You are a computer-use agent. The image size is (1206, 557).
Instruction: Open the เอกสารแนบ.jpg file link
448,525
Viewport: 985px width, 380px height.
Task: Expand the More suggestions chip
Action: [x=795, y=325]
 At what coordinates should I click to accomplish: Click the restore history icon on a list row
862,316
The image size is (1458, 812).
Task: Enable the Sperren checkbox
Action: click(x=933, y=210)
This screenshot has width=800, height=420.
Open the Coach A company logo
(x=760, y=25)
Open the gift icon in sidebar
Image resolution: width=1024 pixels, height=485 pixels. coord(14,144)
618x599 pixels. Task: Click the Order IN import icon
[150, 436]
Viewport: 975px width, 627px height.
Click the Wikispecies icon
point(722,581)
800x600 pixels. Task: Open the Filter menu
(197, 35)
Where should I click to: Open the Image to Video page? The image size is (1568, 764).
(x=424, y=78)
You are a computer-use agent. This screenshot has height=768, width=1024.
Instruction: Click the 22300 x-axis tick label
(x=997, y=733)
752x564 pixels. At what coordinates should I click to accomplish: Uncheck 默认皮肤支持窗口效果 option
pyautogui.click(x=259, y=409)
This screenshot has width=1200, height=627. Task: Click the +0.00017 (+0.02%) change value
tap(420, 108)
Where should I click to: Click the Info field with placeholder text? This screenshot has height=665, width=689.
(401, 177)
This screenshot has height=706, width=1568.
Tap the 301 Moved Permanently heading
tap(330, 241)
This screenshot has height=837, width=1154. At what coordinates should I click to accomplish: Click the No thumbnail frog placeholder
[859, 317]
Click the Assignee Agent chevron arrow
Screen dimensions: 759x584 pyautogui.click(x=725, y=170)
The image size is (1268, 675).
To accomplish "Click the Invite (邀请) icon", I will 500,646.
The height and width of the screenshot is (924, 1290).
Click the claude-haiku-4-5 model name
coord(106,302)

============

None of the lines before the one containing "You are a computer-use agent. This" belong in the answer; reproduce that line and all later lines of the records exactly.

You are a computer-use agent. This screenshot has height=768, width=1024.
Instruction: Click the 22300 x-axis tick label
(x=997, y=733)
752x564 pixels. At what coordinates should I click to accomplish: Uncheck 默认皮肤支持窗口效果 option
pyautogui.click(x=259, y=409)
This screenshot has width=1200, height=627. Task: Click the +0.00017 (+0.02%) change value
tap(420, 108)
Where should I click to: Click the Info field with placeholder text? This screenshot has height=665, width=689.
(401, 177)
This screenshot has height=706, width=1568.
Tap the 301 Moved Permanently heading
tap(330, 241)
This screenshot has height=837, width=1154. At what coordinates should I click to accomplish: Click the No thumbnail frog placeholder
[859, 317]
Click the Assignee Agent chevron arrow
Screen dimensions: 759x584 pyautogui.click(x=725, y=170)
The image size is (1268, 675).
To accomplish "Click the Invite (邀请) icon", I will 500,646.
The height and width of the screenshot is (924, 1290).
Click the claude-haiku-4-5 model name
coord(106,302)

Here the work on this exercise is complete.